D.C. officials are reviewing the license of a former Sidwell Friends School psychologist who had an affair with the married mother of a 5-year-old student he was allegedly counseling. The D.C. Department of Health’s board of psychology will decide whether to revoke, suspend or further investigate the license of James “Jack” Huntington at its closed meeting Thursday, said spokeswoman Dena Iverson.
A phone call to the psychology board in Maryland, where Huntington is also licensed to practice, was not immediately returned Friday evening.
Arthur “Terry” Newmyer III filed suit against Huntington and Sidwell Friends for $10 million, saying that the elite Quaker private school’s staff — including the head of schools — knew of the affair that played out while Huntington counseled Newmyer’s daughter
but “despite repeated objections” did nothing to stop it for a year.
Huntington’s ex-wife told Newmyer of the affair out of concern for his daughter’s well-being, according to the lawsuit; it quotes an email Huntington sent to Tara Newmyer on March 4, 2010, discussing questions posed by his ex-wife: “Do you really want that Jack? When there are so many women out there, safer women, that might not cost your reputation and job to have a relationship with? Is sex with her … really worth that much risk you are taking? I said yes.”
The American Psychological Association’s ethics code forbids psychologists from engaging in “sexual intimacies with individuals they know to be close relatives, guardians, or significant others of current clients/patients.”
The D.C. Municipal Regulations for Psychology’s code of professional conduct requires licensees to adhere to the APA’s ethics code.
The Maryland code also states that a licensed psychologist may not have sexual relations with family members or other people close to their clients for at least two years after treatment ends.
In court documents, family friends of the Newmyers describe a child who changed dramatically over the course of the 2009-2010 school year. One wrote that the girl seemed “deprived of her childhood,” while another remarked that she “would not look into my eyes at all, and seemed sad.”
Ellis Turner, the associate head of schools at Sidwell, said Terry Newmyer’s claim is “without merit” and that Sidwell will contest it. He could not confirm the lawsuit’s claim that Huntington was fired in February, calling it a classified personnel matter.
Turner did confirm that as a middle school counselor, Huntington would not normally counsel younger children like the Newmyers’ daughter.
Huntington and Tara Newmyer “met as parents” whose daughters were in the same prekindergarten class at Sidwell, said Kristin Henrikson, an attorney for Tara Newmyer.
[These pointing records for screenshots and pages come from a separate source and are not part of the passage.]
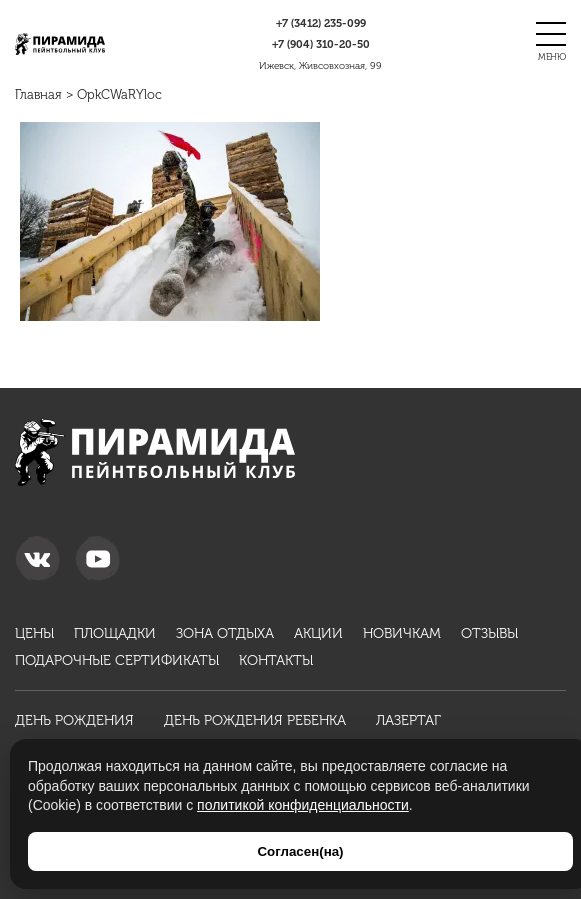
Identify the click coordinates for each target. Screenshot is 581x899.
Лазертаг (408, 720)
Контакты (276, 661)
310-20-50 (321, 44)
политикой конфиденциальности (303, 805)
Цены (34, 634)
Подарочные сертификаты (117, 661)
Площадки (115, 634)
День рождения (74, 720)
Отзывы (489, 634)
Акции (318, 634)
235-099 (321, 23)
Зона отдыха (225, 634)
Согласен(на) (300, 851)
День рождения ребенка (255, 720)
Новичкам (402, 634)
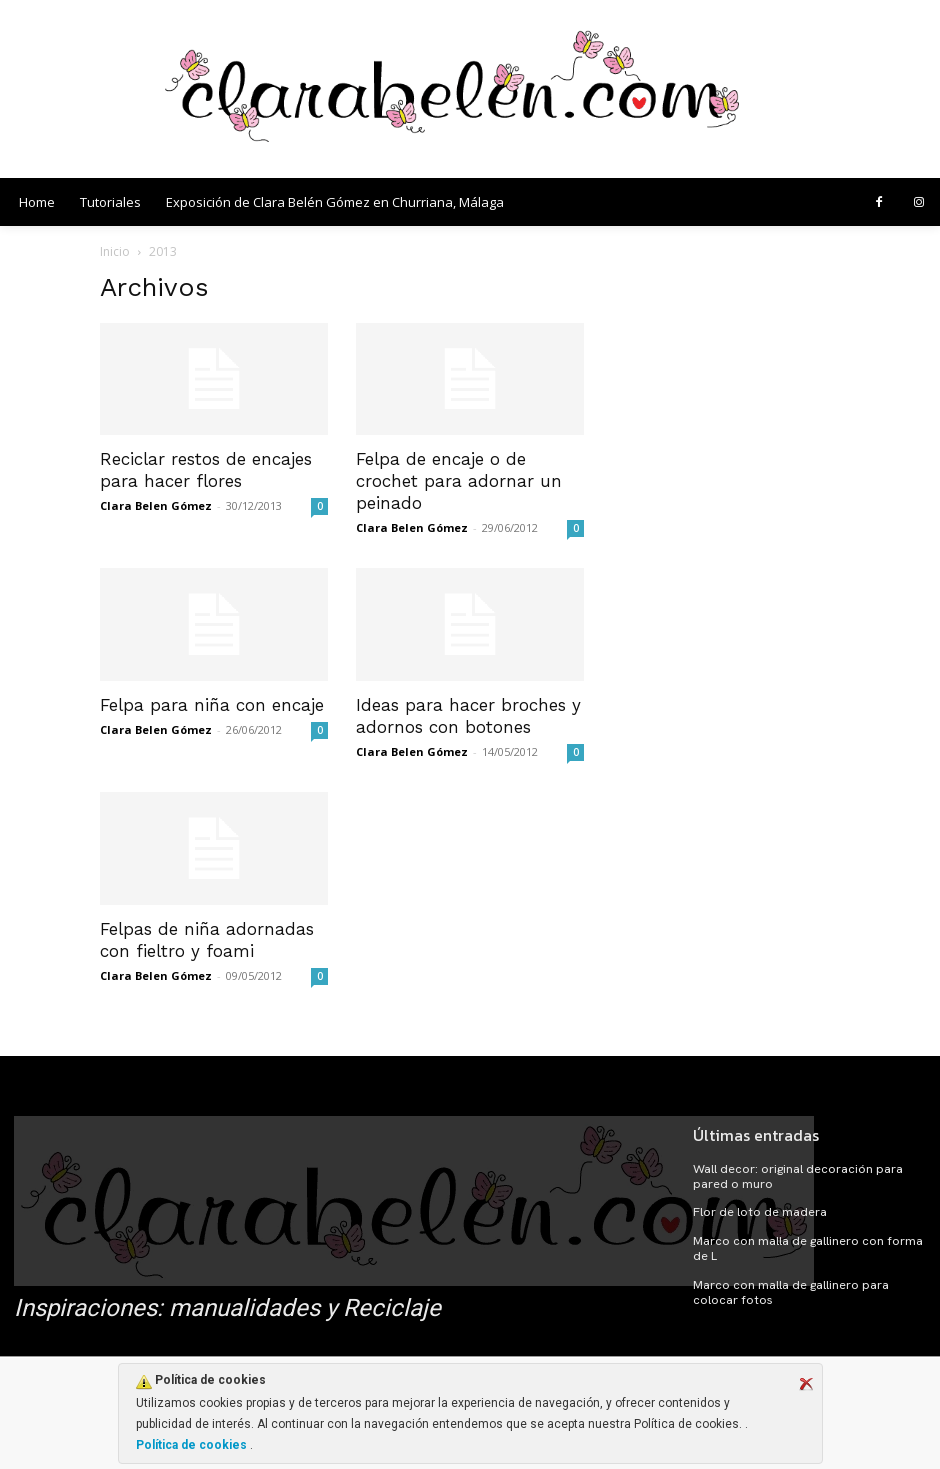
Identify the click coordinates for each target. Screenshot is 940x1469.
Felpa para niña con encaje (212, 705)
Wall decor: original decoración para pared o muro (795, 1176)
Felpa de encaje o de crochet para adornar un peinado (459, 481)
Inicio (115, 251)
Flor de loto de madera (758, 1211)
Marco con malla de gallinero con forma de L (805, 1247)
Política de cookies (193, 1445)
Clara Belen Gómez (156, 505)
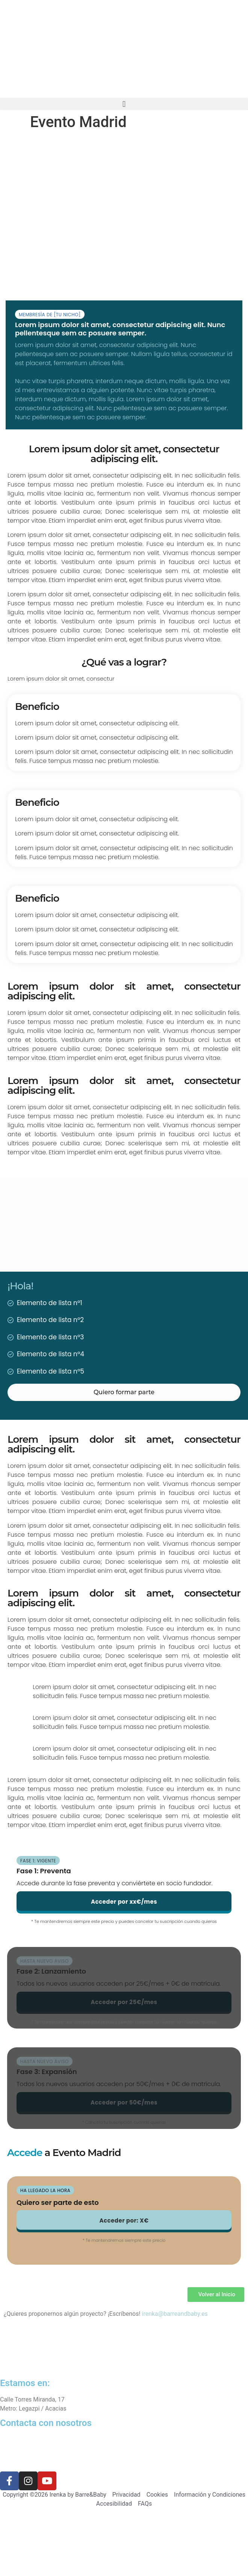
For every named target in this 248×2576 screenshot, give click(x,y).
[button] (124, 104)
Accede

“He did not professionally treat her daughter in any way,” said Henrikson, adding that the Newmyers have been legally separated since 2009. Terry Newmyer lives in Palm Beach Gardens, Fla., while Tara Newmyer moved to Chevy Chase to enroll their children in Sidwell against her husband’s wishes.
In his lawsuit, Terry Newmyer, a Sidwell alumnus who sent two children from his first marriage to Sidwell, says that the couple still “lived and slept together as man and wife” in both locations.
He says Huntington professionally evaluated his daughter in January 2010 after Tara Newmyer contacted him, concerned that the child was having problems at school. In emails to Terry Newmyer and her sister, she said Huntington asked her “a zillion shrink questions” about the child and explained that “[J]ack, you know the school shrink, has volunteered to talk to the resource counselor … he thinks [she] needs to be pulled out for more stimulating work because she’s too far ahead of the other kids.”